Stored data
####

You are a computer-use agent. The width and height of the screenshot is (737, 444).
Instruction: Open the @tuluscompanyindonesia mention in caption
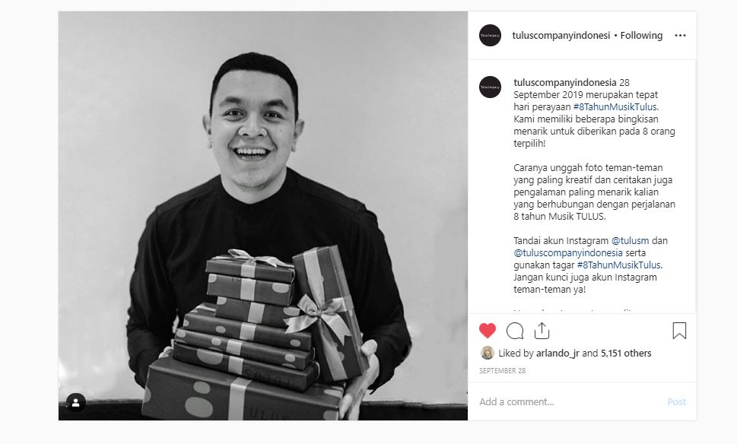click(x=568, y=252)
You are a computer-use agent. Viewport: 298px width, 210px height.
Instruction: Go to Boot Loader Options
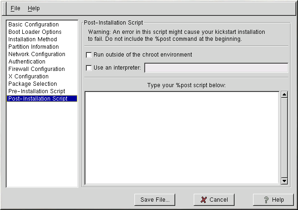[35, 32]
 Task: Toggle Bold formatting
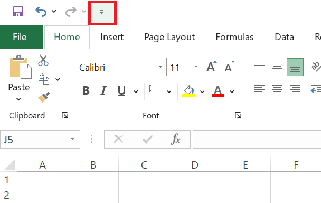(x=86, y=90)
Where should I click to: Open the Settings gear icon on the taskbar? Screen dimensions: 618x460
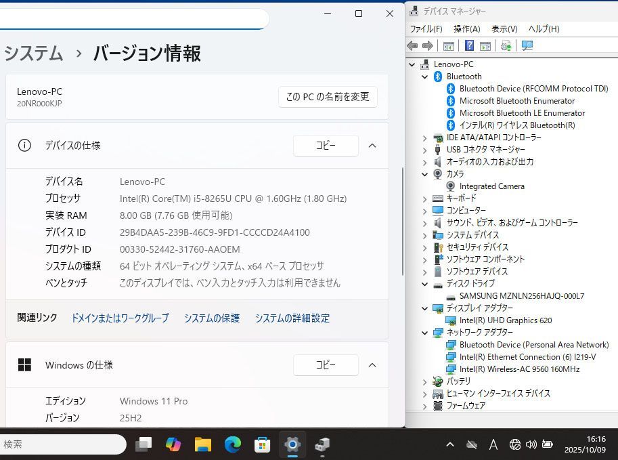point(292,444)
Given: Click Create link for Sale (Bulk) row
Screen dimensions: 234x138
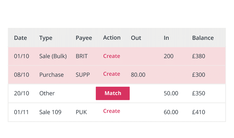Looking at the screenshot, I should [x=111, y=56].

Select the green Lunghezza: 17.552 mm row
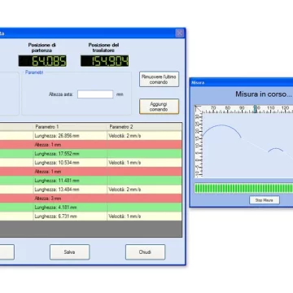pos(90,154)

####

Task to carry out:
Set apart and copy each line of the records that holds the word "agent".

Solution to the exercise:
You are a computer-use agent. The width and height of the screenshot is (737, 444).
You are a computer-use agent. Viewport: 298px width, 210px height.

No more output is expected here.